A piece of Steampunk gear that’s more involved is the mechanized arm, which has found its way into popular culture in the form of ABC’s comedy-drama, “Castle.” Nathan Fillion, who plays the lead character, finds himself investigating a murder in the Steampunk community.

“We actually outfitted Fillion with that arm,” Thomas Wileford of Brute Force Studios said.

“Movies also have had a big push with the aesthetic,” Bruce Rosenbaum said. “You can look to Sherlock Holmes and Wild Wild West in terms of gadgetry.”

Other Steampunk-heavy movies are “The League of Extraordinary Gentlemen” and “The Golden Compass.”

Video games, such as Bioshock and Torchlight, also look “incredibly Steampunk,” Rosenbaum said.

Mainstream music also is in on the trend. The most recent example is the Panic! At the Disco music video for “The Ballad of Mona Lisa,” heavily laden with Steampunk imagery.

Authors referenced as Steampunk include Jules Verne and H.G. Wells and, most recently, G.D. Falksen.


G.D. Falksen is the emcee for Dorian’s Parlor, a monthly event that takes place at the Doubletree Hotel in Center City Philadelphia.

Dorian’s Parlor is an evening party that takes inspiration from the 19th and early 20th centuries.

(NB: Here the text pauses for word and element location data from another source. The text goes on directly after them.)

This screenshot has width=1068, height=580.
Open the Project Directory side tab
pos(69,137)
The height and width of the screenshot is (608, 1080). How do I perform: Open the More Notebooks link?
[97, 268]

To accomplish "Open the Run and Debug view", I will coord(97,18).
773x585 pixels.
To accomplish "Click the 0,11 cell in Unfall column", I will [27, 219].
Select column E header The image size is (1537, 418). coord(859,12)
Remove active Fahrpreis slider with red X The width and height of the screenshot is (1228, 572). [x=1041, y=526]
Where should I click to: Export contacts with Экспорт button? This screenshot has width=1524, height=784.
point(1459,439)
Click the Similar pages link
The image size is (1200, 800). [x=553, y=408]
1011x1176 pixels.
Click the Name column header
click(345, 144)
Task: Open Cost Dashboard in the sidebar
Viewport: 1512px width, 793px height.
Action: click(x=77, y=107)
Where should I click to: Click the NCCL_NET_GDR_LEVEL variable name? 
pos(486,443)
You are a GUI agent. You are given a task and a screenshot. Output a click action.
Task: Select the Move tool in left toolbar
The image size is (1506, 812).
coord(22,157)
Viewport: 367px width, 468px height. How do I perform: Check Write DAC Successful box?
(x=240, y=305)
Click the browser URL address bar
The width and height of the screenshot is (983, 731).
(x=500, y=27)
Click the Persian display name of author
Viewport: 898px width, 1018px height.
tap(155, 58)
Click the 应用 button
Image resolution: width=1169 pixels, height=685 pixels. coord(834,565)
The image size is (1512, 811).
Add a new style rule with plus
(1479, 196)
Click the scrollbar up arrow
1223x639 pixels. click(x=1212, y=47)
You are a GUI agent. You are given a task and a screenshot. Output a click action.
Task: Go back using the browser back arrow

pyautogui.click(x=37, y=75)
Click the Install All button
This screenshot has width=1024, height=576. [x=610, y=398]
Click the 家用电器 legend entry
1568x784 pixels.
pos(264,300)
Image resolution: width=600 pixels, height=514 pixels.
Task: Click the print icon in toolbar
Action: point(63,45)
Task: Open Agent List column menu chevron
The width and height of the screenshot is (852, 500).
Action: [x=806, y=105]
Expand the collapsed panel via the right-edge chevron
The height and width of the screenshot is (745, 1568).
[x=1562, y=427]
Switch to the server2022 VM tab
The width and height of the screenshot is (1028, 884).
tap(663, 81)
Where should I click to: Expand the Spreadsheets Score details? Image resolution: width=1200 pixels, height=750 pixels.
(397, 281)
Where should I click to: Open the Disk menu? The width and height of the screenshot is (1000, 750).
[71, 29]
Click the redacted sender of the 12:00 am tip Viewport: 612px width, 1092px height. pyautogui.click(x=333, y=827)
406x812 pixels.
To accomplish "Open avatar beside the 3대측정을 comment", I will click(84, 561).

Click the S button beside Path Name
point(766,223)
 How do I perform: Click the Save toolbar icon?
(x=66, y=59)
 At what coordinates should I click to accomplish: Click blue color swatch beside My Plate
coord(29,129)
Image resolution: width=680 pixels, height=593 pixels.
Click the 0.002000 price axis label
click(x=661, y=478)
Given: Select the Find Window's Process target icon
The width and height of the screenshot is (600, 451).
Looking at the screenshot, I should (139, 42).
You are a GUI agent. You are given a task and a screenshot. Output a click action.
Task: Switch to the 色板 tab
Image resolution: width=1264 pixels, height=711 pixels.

“Not only is it packed with entertainment and vendors, it’s just something beautiful to see,” said Jason Watt, a founder. “Men are in top hats and suits; women are decked out in bustle skirts and corsets.”

Dorian’s hosts an array of events, from fashion shows to book readings, bands and burlesque and circus-style sideshows.

“A lot of people look at this and think it’s something for the younger crowd, but it really isn’t,” Watt said. “We have people from 21 all the way to those in their 70s and 80s that come.”

Check it out for yourself Online

Steampunk events are popping up all over the East Coast.

Want to get up close and personal with the lifestyle? Head here:

What: Alternative Living Expo, including the Alternative Bridal Expo, Distinctive Pleasure Gala, and Back to the Future Home show

Where: Greater Philadelphia Expo Center, Oaks, Pa.

When: 10 a.m. to 8:30 p.m. tomorrow; 10 a.m. to 6 p.m. Sunday

Admission: $15, includes both days and all shows

What: Dorian’s Parlor

Where: Doubletree Hotel, 237 S. Broad St., Philadelphia

When: 8 p.m. to 1 a.m. March 12

Admission: $25, or 21 and over, includes drink ticket and appetizers

In the works: To our north, Waltham, Mass., will transform into “The International Steampunk City” for the weekend of May 6.